▶ **Records for the task**
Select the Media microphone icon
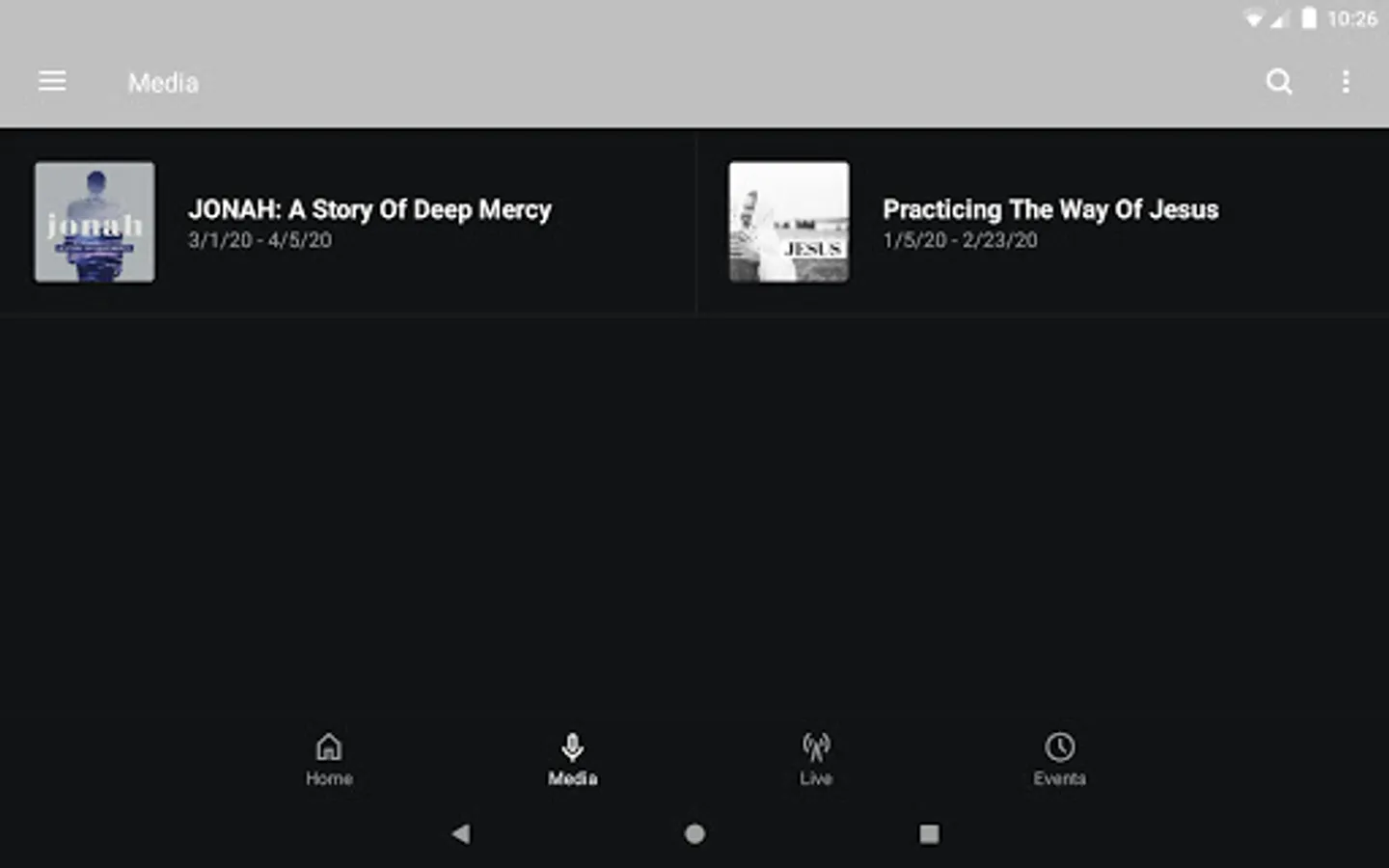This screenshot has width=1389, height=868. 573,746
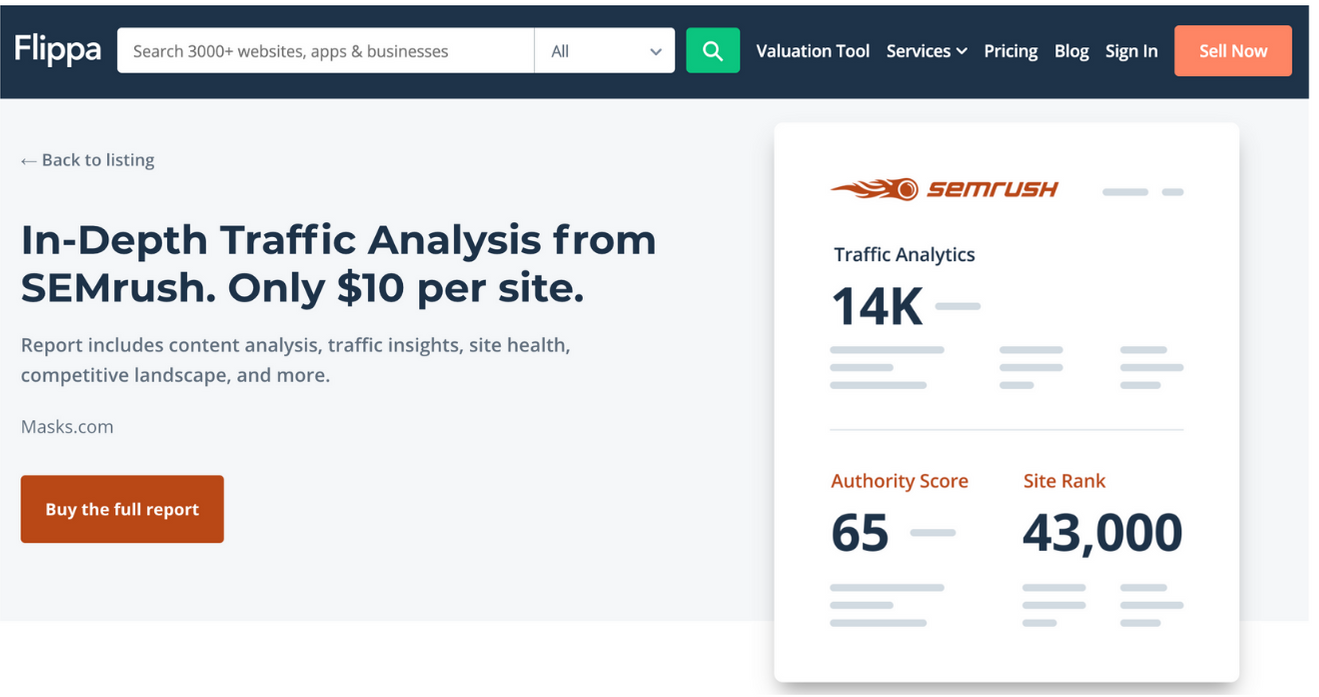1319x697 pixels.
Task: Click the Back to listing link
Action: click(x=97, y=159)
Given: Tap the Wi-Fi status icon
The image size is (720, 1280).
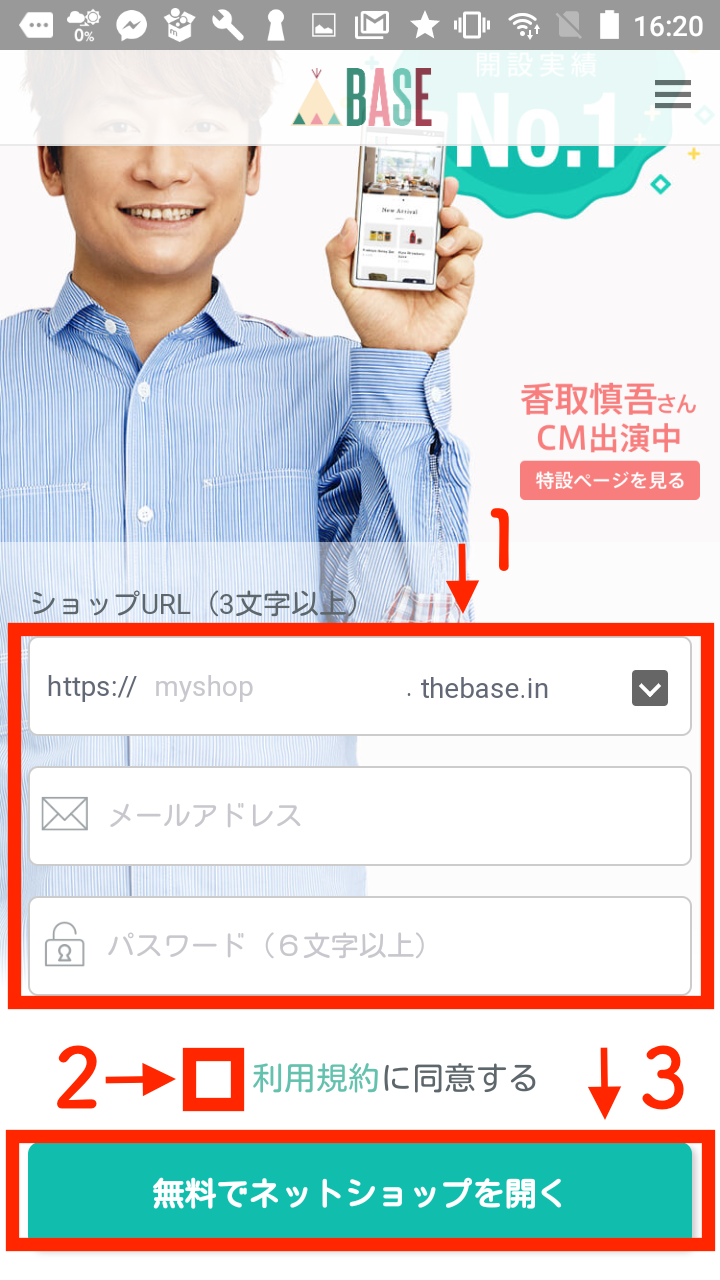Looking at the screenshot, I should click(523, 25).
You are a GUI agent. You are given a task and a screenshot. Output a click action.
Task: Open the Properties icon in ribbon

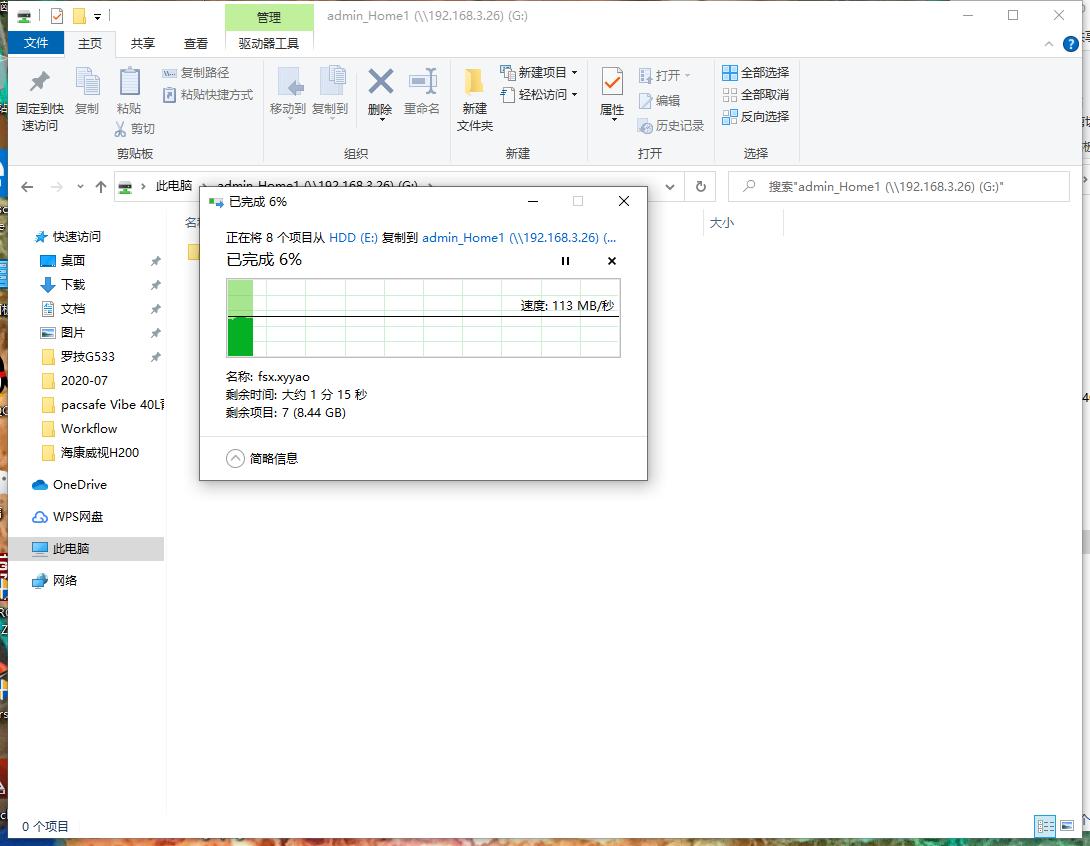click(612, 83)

▶ **Problem requirements**
What is needed is the full material, retyped unchanged, with no pictures in it.

▶ **Your response**
Select the Media microphone icon
This screenshot has width=1389, height=868. 573,746
1319x697 pixels.
Task: Click the Back to listing link
Action: click(x=97, y=159)
Given: Tap the Wi-Fi status icon
The image size is (720, 1280).
Looking at the screenshot, I should click(523, 25).
You are a GUI agent. You are given a task and a screenshot. Output a click action.
Task: Open the Properties icon in ribbon

click(612, 83)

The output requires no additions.